Screenshot and document pointing data:
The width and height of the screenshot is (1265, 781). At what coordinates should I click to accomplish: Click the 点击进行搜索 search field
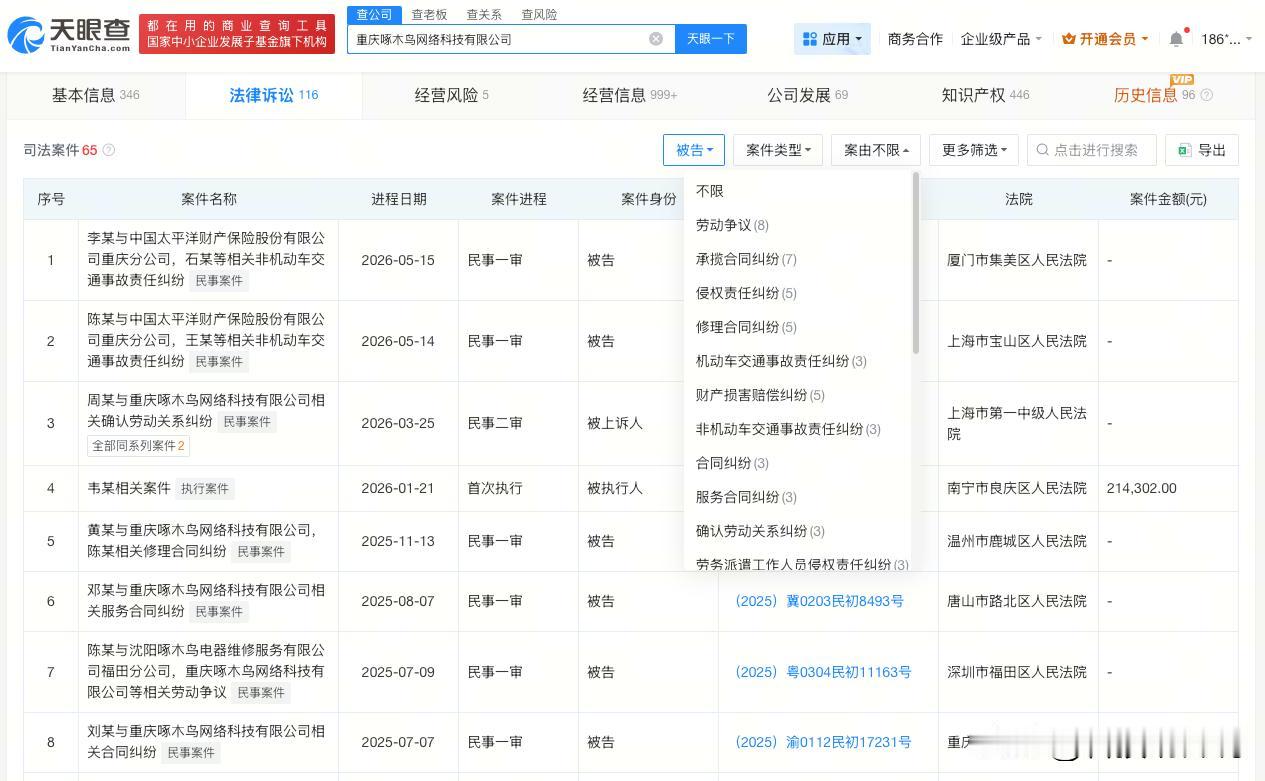pyautogui.click(x=1091, y=150)
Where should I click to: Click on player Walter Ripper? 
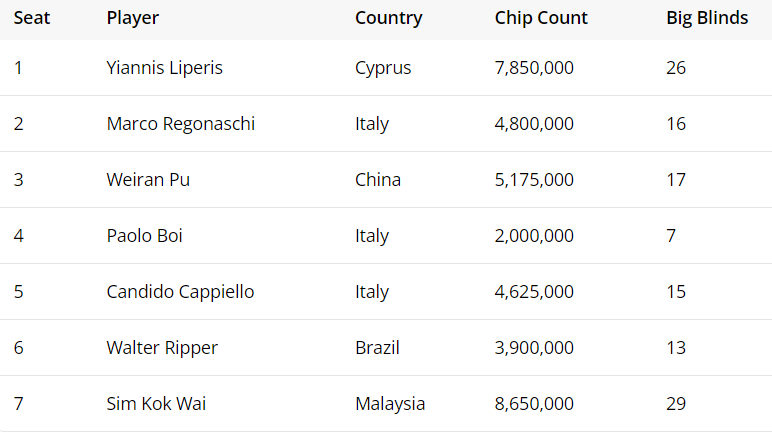tap(162, 348)
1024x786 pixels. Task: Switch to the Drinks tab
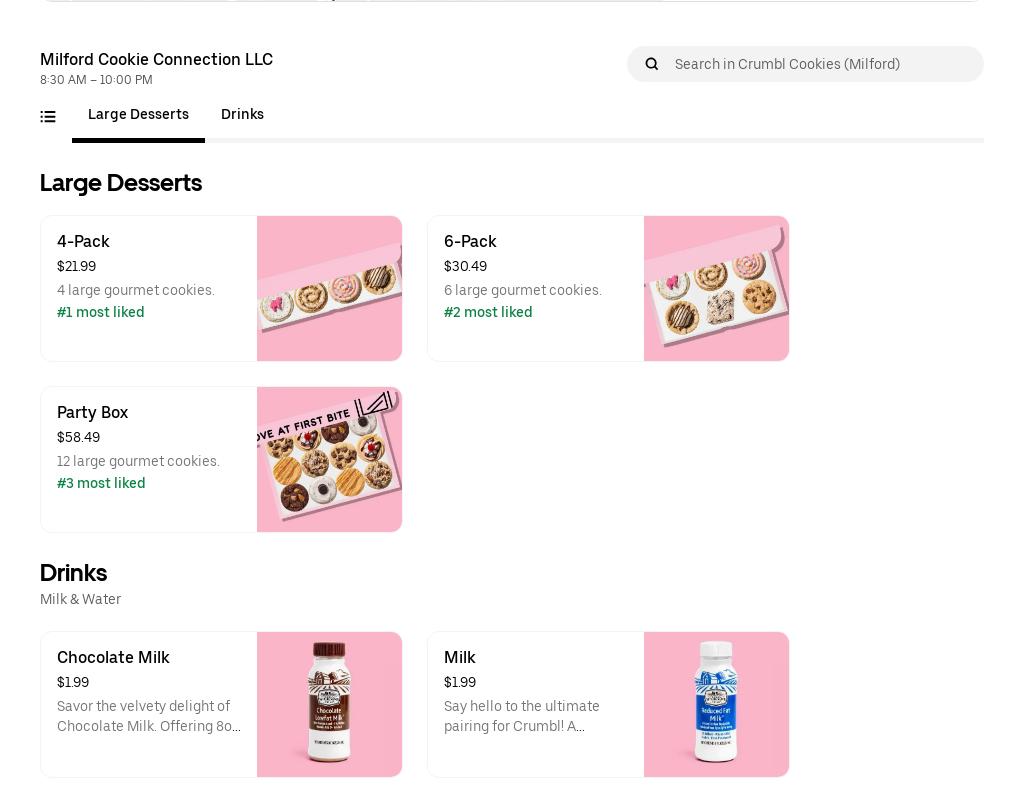[x=242, y=115]
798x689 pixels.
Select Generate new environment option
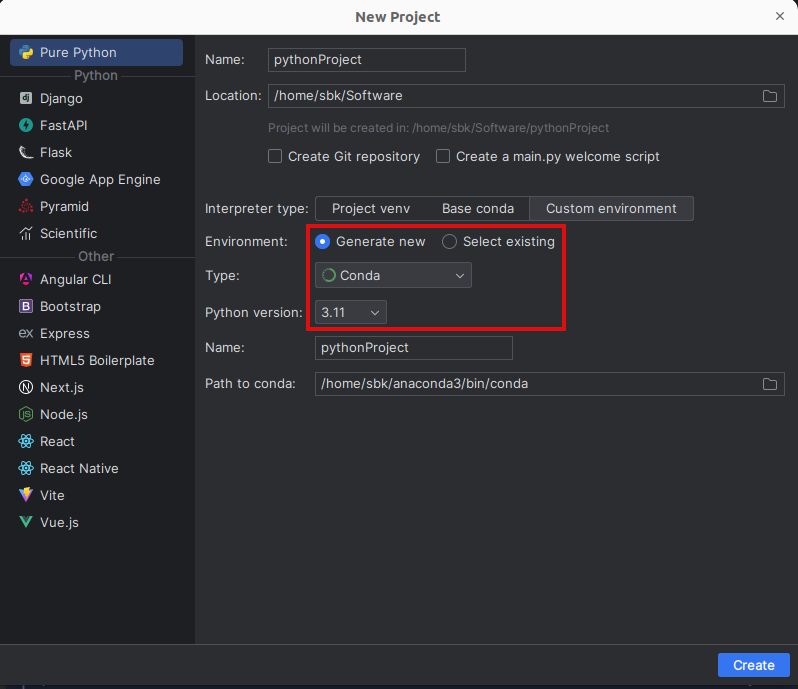click(x=323, y=242)
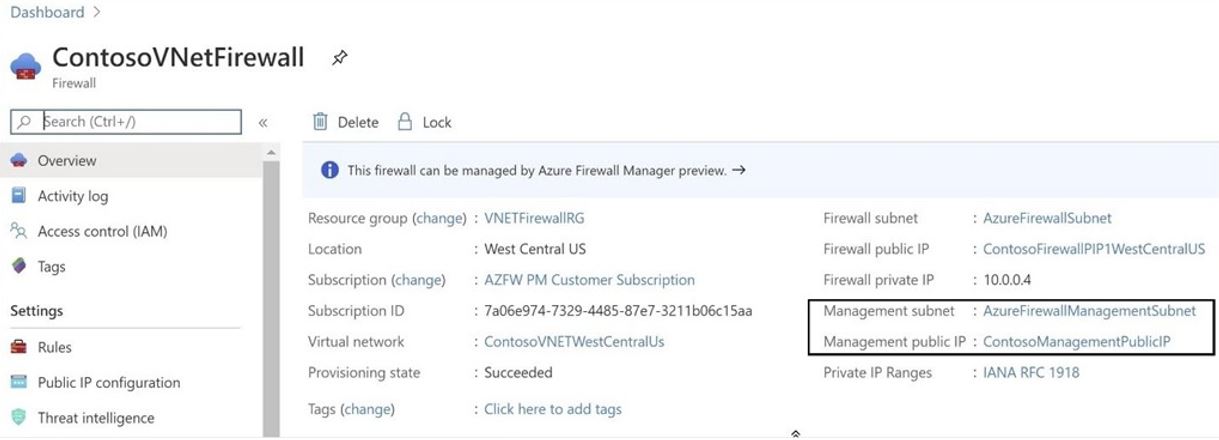Click the sidebar scrollbar up arrow

(x=271, y=152)
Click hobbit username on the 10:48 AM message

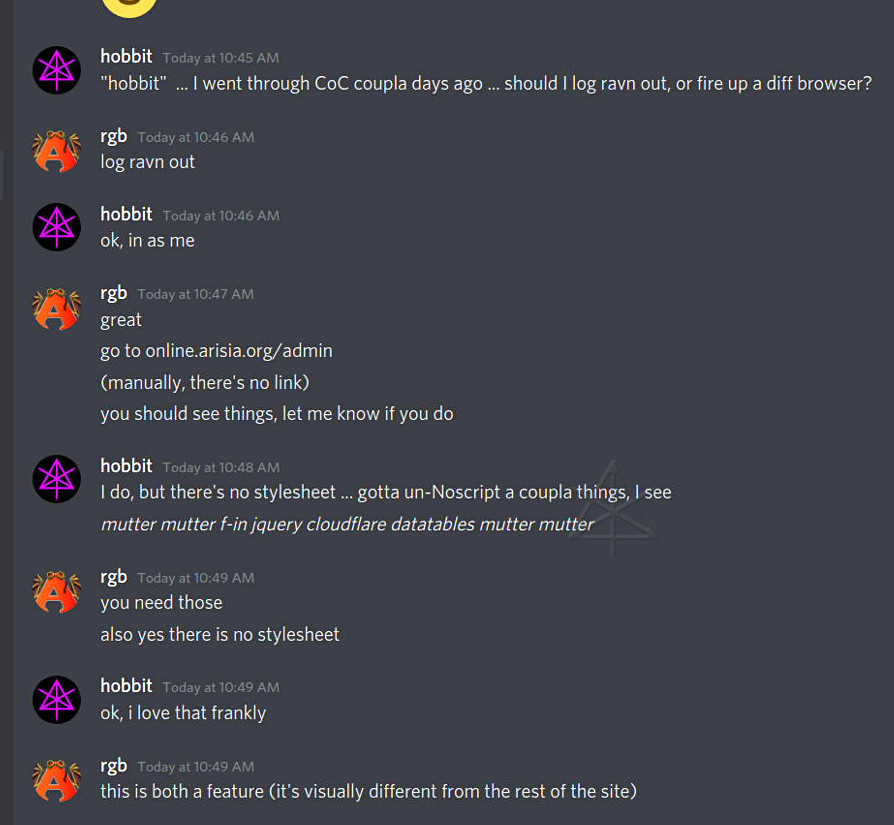click(x=126, y=466)
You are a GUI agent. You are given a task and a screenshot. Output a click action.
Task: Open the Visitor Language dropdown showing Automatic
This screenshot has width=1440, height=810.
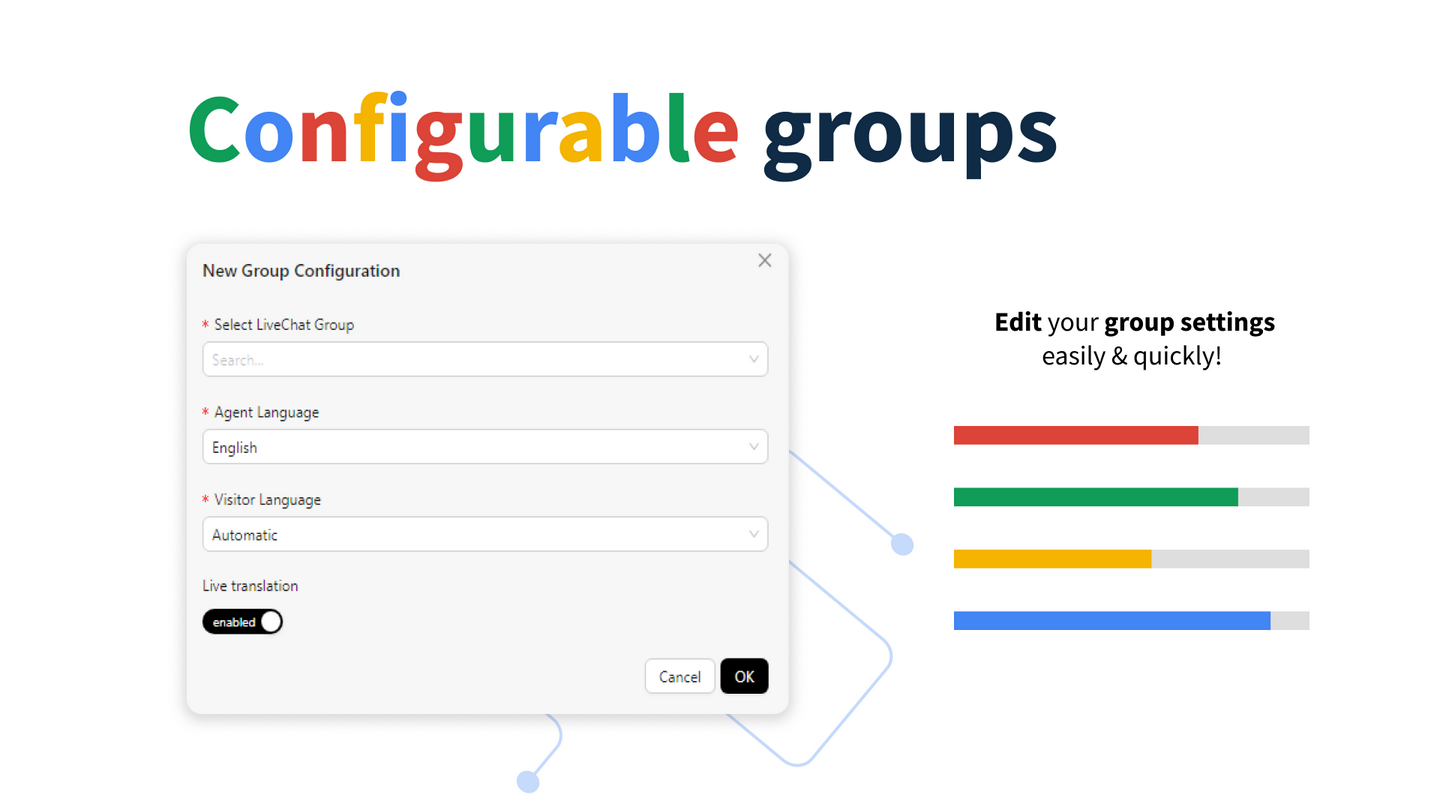pyautogui.click(x=485, y=534)
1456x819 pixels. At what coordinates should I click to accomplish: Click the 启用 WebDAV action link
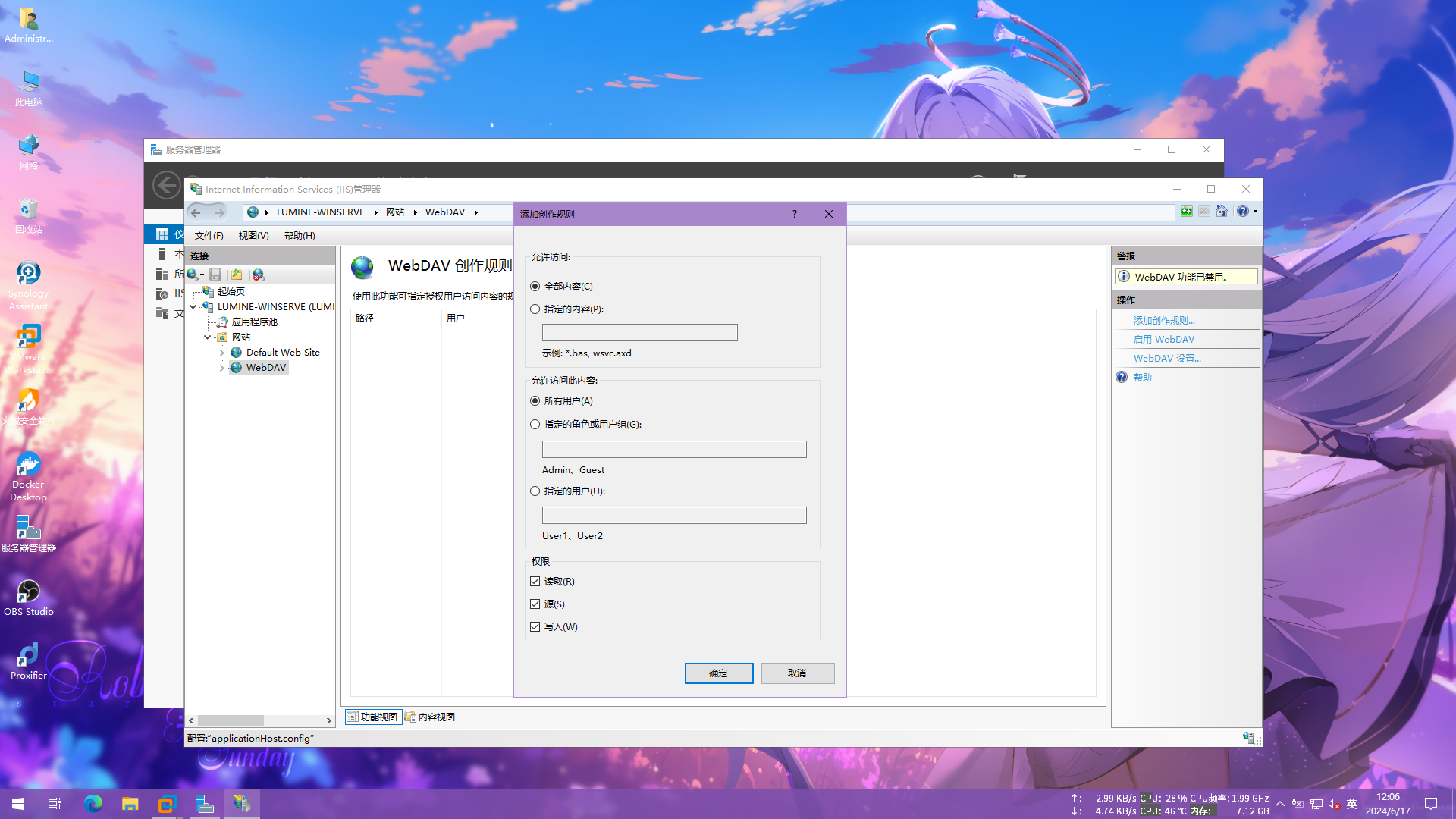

# Task:
Starting at the line that has "You are a GUI" and continuing through the end of the records, rewrite the lines with "dropdown" swapped for "menu" and nothing else altered. Leave the pictures out.

# Task response:
You are a GUI agent. You are given a task and a screenshot. Output a click action.
Task: Open the Visitor Language menu showing Automatic
This screenshot has width=1440, height=810.
pyautogui.click(x=485, y=534)
1456x819 pixels. At what coordinates should I click to accomplish: Click the 启用 WebDAV action link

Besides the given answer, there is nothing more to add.